A daptations are for the good of the genes that implement them, and one of the best demonstrations is right in Blum’s territory: the 50-50 ratio of males to females. If organisms were designed to benefit the species, they would not waste half the available food on sons, who can’t directly replenish the species with babies. Any necessary genetic variation could easily be supplied by a few studs. Organisms pump out sons because whenever females are more plentiful, the genes of mothers and fathers who bear sons have a reproductive field day, and the mixture settles at 50-50. If the species suffers, that’s just too bad.

Blum not only fails to share these explanations, but also sometimes repeats ones that are downright wrong–such as that men die young because the species needs them less. A better explanation is that males’ reproductive fate depends more strongly than females’ on competing when they are young. So any gene that builds a man with a strong young body at the cost of a weak old body will prosper.

Blum’s informants also mislead her in their appeal to chemistry as an ultimate explanation of sex differences. Blum masterfully explains why the effects of hormones are more complicated than pop science would have us think. They are produced by several organs in both sexes, may be converted into one another, and can have varying effects in different species, sexes, and individuals. The moral is that it is not hormones themselves but the neural circuitry, shaped by natural selection and modulated by the hormones, that explains our thoughts and feelings. The role of particular hormones may be like the role of green wires in an electronic device. The answer to the question “How does the device work?” depends on which wires connect which chips, not on the fact that a given wire is green.

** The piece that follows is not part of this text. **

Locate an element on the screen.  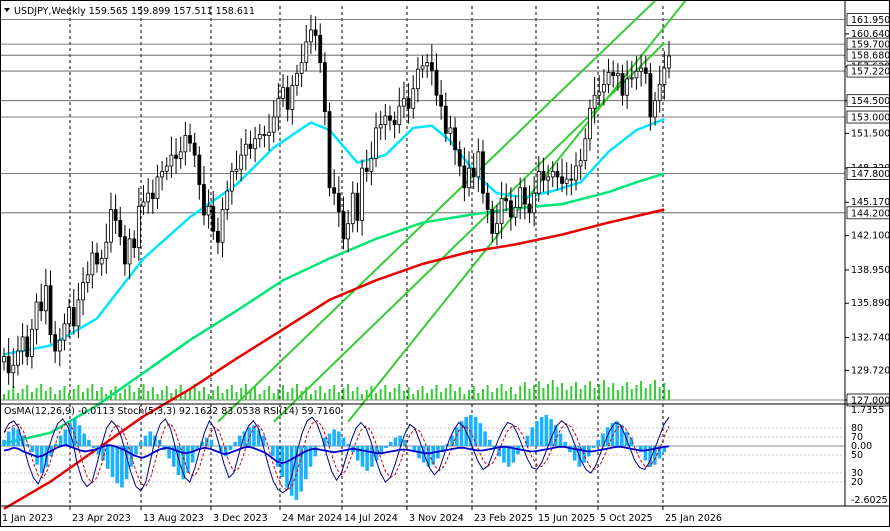
time-tick-label: 24 Mar 2024 is located at coordinates (312, 518).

This undermines explanations that assume ironclad effects of hormones. Take the idea that men became less competitive because women insisted on monogamy, which lowers testosterone. Natural selection is a resourceful tinkerer and could have rewired men’s brains to respond to lowered testosterone in any number of ways, not necessarily by becoming less competitive. A better answer would appeal to the tradeoffs males face between investing in their current offspring vs. competing with other males to sire new offspring with other females.

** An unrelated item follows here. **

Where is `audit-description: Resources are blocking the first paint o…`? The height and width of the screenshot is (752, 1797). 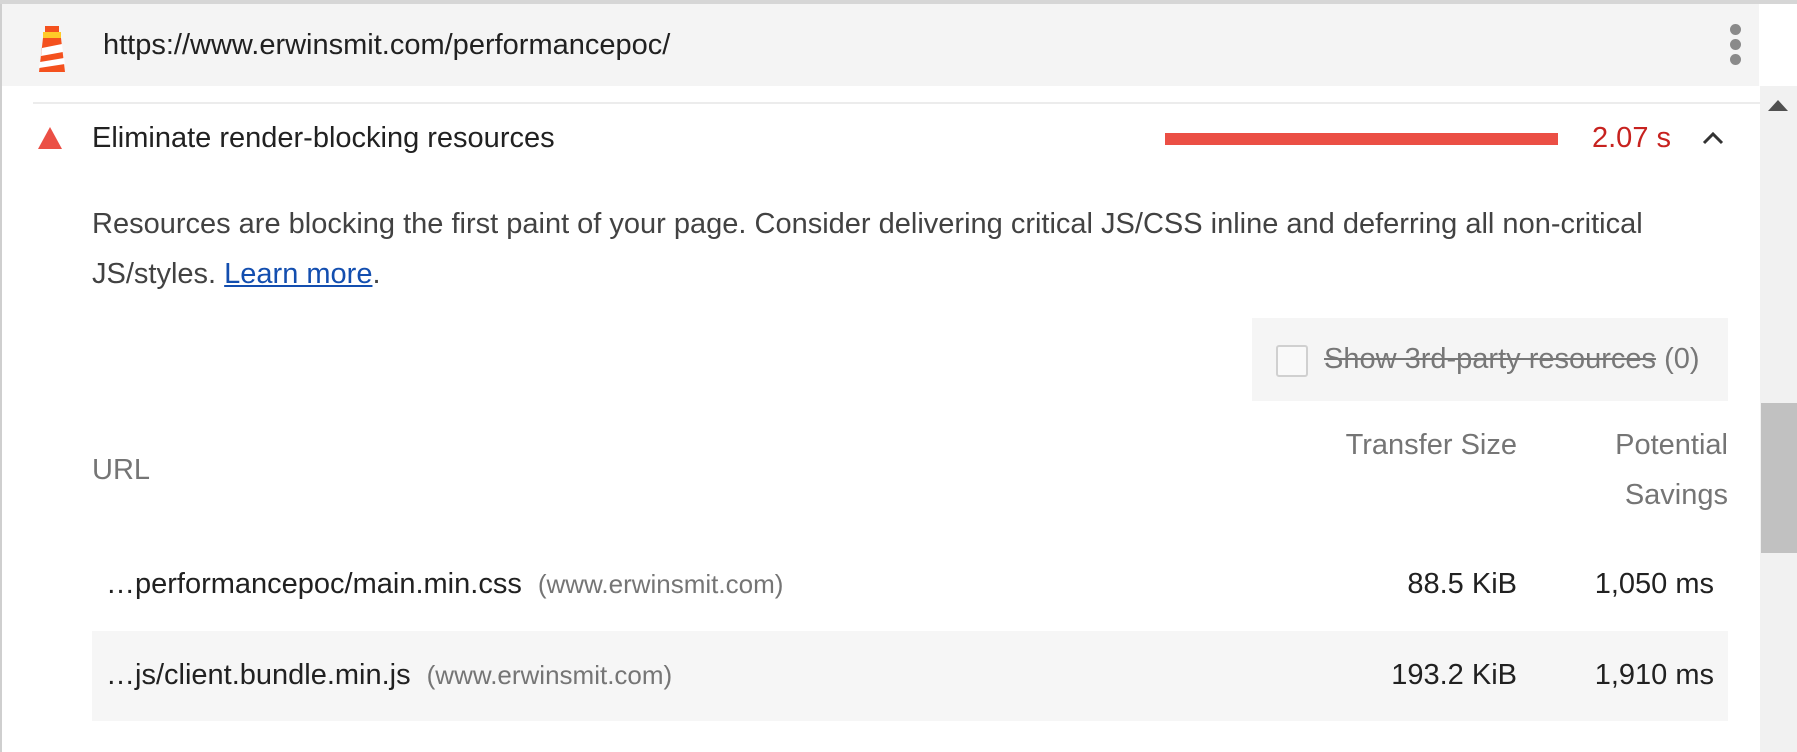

In many circles, “The Biological Differences Between Men and Women” are fighting words. It seems a short step from saying that men and women are biologically different to saying that women are inferior. Moreover, if obnoxious behavior like aggression, rape, and philandering are biological, that would make them “natural” and hence good–or at least in the genes, where they cannot be changed by social reform. The result has been an angry rejection of the research Blum reports and an attempt to disseminate a feel-good alternative in which boys and girls are identical and infinitely malleable.

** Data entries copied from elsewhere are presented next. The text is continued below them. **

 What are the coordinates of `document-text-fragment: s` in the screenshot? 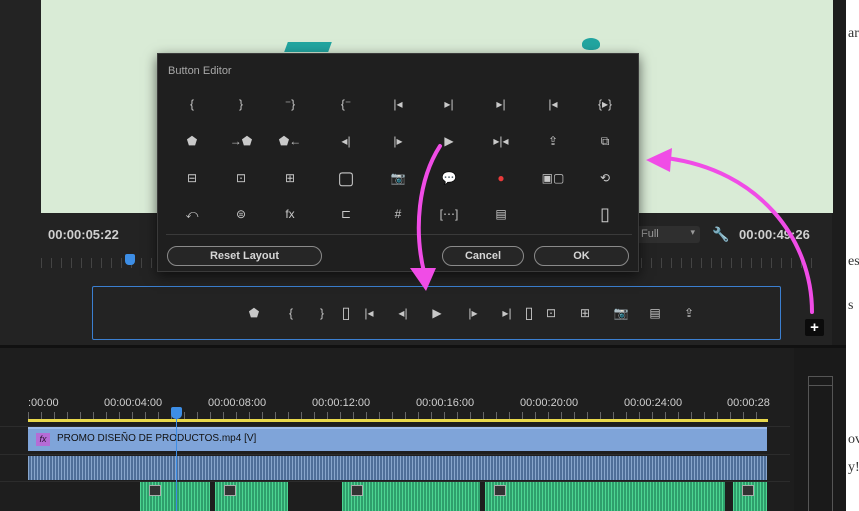 It's located at (851, 306).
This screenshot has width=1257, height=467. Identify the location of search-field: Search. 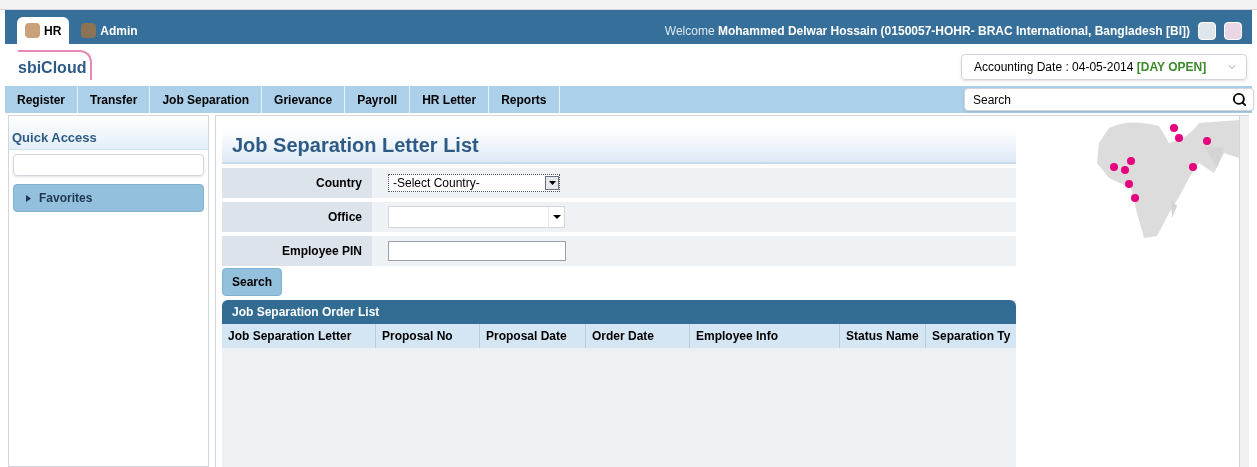
(1109, 100).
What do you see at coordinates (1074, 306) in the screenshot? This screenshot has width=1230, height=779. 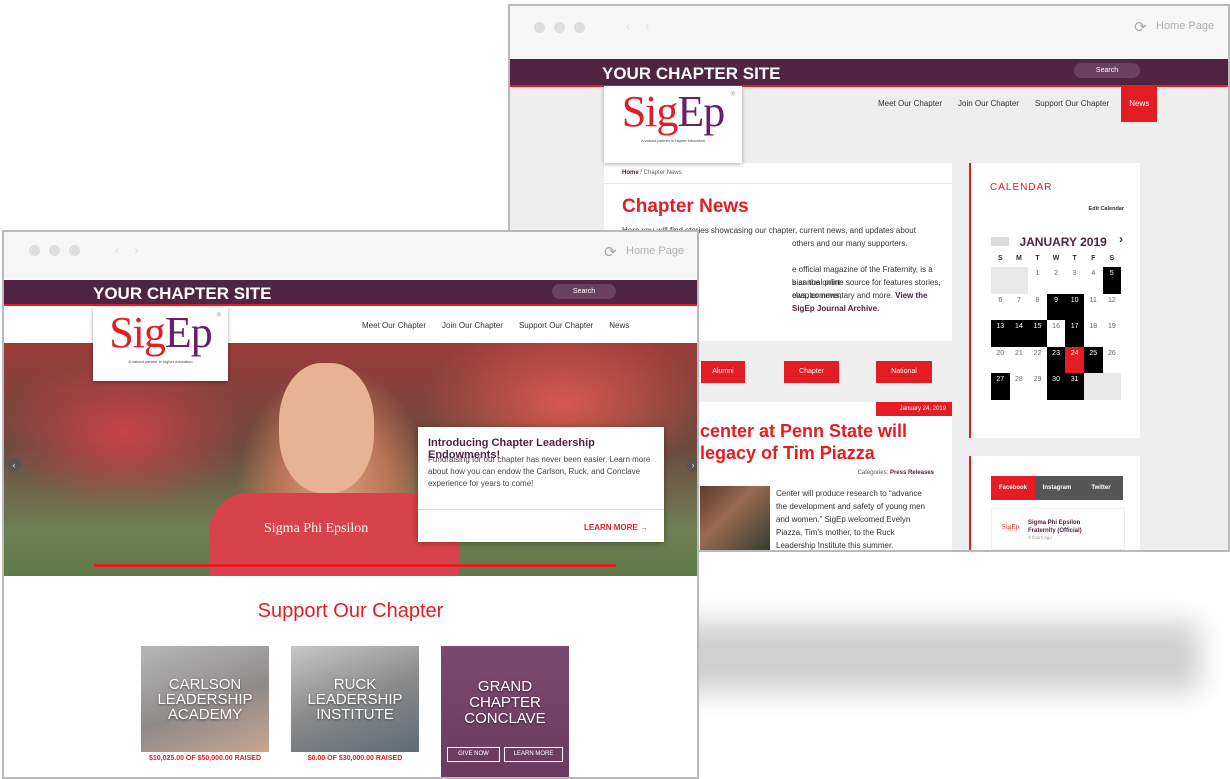 I see `calendar-day: 10` at bounding box center [1074, 306].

Blum rejects these non sequiturs. She does recount the sexist pre-1950s research, which is occasionally hilarious (as when scientists were obsessed with testosterone, which they treated as the essence of masculinity) and sometimes tragic (as when hare-brained theories led to horrifying surgical procedures on women). Blum dismisses bad research with the right touch of scorn, but does not feel a need to neutralize it with politically palatable agitprop. She believes that science can approach the truth, and that we are best off if we know it and deal with it thoughtfully–which she does. Sex differences, she points out, offer no support to invidious stereotypes, are not a guideline for what is right, do not apply to every individual, and never justify the restriction of opportunity. The ignoble impulses of both sexes are part of a complex mind that can often override them; and social arrangements, from individual marriages to entire legal systems, can change for the better.